And if you thought that the Channel 5's Christmas Day scheduling was perhaps just a one off misjudgement or temporary aberration, you'd be wrong. Still to come, on the other big festive night of the holiday season - New Year's Eve, they'll be showing a countdown of the top 50 funniest comedians, for almost three hours. I am willing to bet that this show, which is meant to contain the funniest people in the world will actually deliver three hours of people telling us who they think are the funniest people in the world. Not much fun there then. So much so that you will want to dial up the Christmas Episode of Eastenders and its lighthearted attempted murder plot-line, just to cheer yourself up.
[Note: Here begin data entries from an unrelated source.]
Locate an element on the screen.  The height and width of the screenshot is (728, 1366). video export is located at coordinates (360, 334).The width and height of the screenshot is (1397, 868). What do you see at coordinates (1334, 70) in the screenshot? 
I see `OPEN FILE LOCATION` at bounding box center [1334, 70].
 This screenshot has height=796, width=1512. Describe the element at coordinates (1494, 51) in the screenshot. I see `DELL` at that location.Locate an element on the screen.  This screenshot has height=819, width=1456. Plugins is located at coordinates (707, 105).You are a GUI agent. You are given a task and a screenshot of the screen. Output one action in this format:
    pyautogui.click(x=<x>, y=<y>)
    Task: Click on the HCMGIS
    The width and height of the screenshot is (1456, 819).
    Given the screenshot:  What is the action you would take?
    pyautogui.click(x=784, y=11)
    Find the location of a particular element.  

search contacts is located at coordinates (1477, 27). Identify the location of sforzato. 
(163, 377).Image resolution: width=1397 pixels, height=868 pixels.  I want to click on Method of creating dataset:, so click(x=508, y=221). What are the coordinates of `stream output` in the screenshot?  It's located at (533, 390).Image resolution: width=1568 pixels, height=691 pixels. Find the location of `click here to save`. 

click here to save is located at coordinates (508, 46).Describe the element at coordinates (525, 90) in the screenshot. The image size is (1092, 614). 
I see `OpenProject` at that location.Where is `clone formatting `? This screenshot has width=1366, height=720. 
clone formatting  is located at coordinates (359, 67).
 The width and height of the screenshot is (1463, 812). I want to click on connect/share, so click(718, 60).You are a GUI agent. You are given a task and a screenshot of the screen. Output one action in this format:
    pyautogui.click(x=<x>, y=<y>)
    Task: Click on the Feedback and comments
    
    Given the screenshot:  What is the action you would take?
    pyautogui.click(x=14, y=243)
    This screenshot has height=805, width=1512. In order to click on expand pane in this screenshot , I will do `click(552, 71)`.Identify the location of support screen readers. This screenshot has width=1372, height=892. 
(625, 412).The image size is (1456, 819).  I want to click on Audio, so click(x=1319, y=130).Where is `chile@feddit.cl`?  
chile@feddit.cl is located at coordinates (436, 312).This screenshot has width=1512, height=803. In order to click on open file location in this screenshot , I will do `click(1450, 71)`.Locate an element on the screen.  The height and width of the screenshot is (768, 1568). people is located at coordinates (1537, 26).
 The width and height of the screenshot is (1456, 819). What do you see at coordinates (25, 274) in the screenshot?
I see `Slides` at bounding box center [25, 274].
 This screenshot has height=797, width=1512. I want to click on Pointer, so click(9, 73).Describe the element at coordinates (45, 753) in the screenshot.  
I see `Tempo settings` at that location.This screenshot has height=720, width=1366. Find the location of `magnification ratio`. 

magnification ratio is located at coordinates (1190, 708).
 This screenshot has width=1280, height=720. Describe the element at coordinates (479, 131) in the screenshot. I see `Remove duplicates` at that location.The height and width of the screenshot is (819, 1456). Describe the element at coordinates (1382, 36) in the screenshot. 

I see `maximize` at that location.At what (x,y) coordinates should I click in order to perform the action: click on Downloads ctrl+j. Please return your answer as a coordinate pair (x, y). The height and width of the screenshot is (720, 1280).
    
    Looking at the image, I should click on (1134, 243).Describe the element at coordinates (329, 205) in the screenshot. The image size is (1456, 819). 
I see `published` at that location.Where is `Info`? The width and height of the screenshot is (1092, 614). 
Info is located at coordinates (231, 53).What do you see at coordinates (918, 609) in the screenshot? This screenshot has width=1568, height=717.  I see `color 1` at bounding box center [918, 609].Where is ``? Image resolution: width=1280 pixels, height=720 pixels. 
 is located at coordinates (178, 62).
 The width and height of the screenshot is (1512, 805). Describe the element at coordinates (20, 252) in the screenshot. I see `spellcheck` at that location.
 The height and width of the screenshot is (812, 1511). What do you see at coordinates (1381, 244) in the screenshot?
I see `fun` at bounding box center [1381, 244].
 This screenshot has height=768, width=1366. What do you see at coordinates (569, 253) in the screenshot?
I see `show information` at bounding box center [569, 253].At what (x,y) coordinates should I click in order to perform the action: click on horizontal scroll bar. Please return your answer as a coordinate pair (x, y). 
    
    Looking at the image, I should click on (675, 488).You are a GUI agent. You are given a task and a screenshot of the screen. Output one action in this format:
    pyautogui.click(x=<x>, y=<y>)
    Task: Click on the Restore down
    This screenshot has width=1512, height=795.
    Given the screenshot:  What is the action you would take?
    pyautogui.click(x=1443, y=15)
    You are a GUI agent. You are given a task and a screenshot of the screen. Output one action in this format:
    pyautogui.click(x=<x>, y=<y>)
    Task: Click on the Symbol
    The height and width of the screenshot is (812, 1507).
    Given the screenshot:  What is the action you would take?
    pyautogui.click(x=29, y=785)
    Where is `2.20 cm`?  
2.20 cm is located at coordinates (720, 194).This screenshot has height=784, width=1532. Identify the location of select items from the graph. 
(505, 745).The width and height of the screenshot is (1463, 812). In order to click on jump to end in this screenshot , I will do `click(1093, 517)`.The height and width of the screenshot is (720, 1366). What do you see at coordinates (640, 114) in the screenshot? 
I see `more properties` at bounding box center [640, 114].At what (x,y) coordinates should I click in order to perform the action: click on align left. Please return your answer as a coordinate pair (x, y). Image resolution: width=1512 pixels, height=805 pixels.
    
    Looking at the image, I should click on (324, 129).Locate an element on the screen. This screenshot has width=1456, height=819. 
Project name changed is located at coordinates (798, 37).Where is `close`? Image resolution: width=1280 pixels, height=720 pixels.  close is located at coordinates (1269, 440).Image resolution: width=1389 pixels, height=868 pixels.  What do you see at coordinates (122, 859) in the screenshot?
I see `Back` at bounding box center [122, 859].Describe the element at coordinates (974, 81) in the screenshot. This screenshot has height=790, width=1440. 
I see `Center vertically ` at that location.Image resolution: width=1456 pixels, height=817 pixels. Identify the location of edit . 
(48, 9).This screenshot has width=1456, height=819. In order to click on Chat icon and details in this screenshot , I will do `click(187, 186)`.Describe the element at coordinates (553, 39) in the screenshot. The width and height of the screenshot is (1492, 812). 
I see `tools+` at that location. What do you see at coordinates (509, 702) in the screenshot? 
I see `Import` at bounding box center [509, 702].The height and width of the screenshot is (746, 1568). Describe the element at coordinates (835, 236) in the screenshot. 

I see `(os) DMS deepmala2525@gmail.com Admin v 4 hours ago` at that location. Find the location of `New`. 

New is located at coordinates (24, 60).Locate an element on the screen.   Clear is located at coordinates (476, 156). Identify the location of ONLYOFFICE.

But maybe I am missing something here. Maybe the TV executives of Channel 5 know something that we don't. Maybe they are in fact TV pioneers rather than Eddie Stobart obsessives who believe an hour of lorry driving is the panacea of entertainment. While the numbers watching TV have generally held firm over the last few years, technology will increasingly mean that TV schedules are irrelevant. I remember when everyone used to plan their Christmas Days around what TV they wanted to watch. Turkeys would be timed to ensure that it didn't interfere with Only Fools and Horses. But with iPads, iPlayers, on demand and live record, families can concentrate on teaching Gran how to use her new Kindle in the knowledge that they can watch a certain Great Gran's Christmas message, Downton or Homeland whenever they want. Maybe that's why Channel 5 sent all their staff home over Christmas and told the security staff to play whatever tape they could find on the shelves. Because in the not too distant future, planning our lives around TV schedules will be a mere historical quirk that we'll fondly relate to our grandchildren as they gasp and respond in disbelief "what do you mean 8pm was the only time you could watch it?"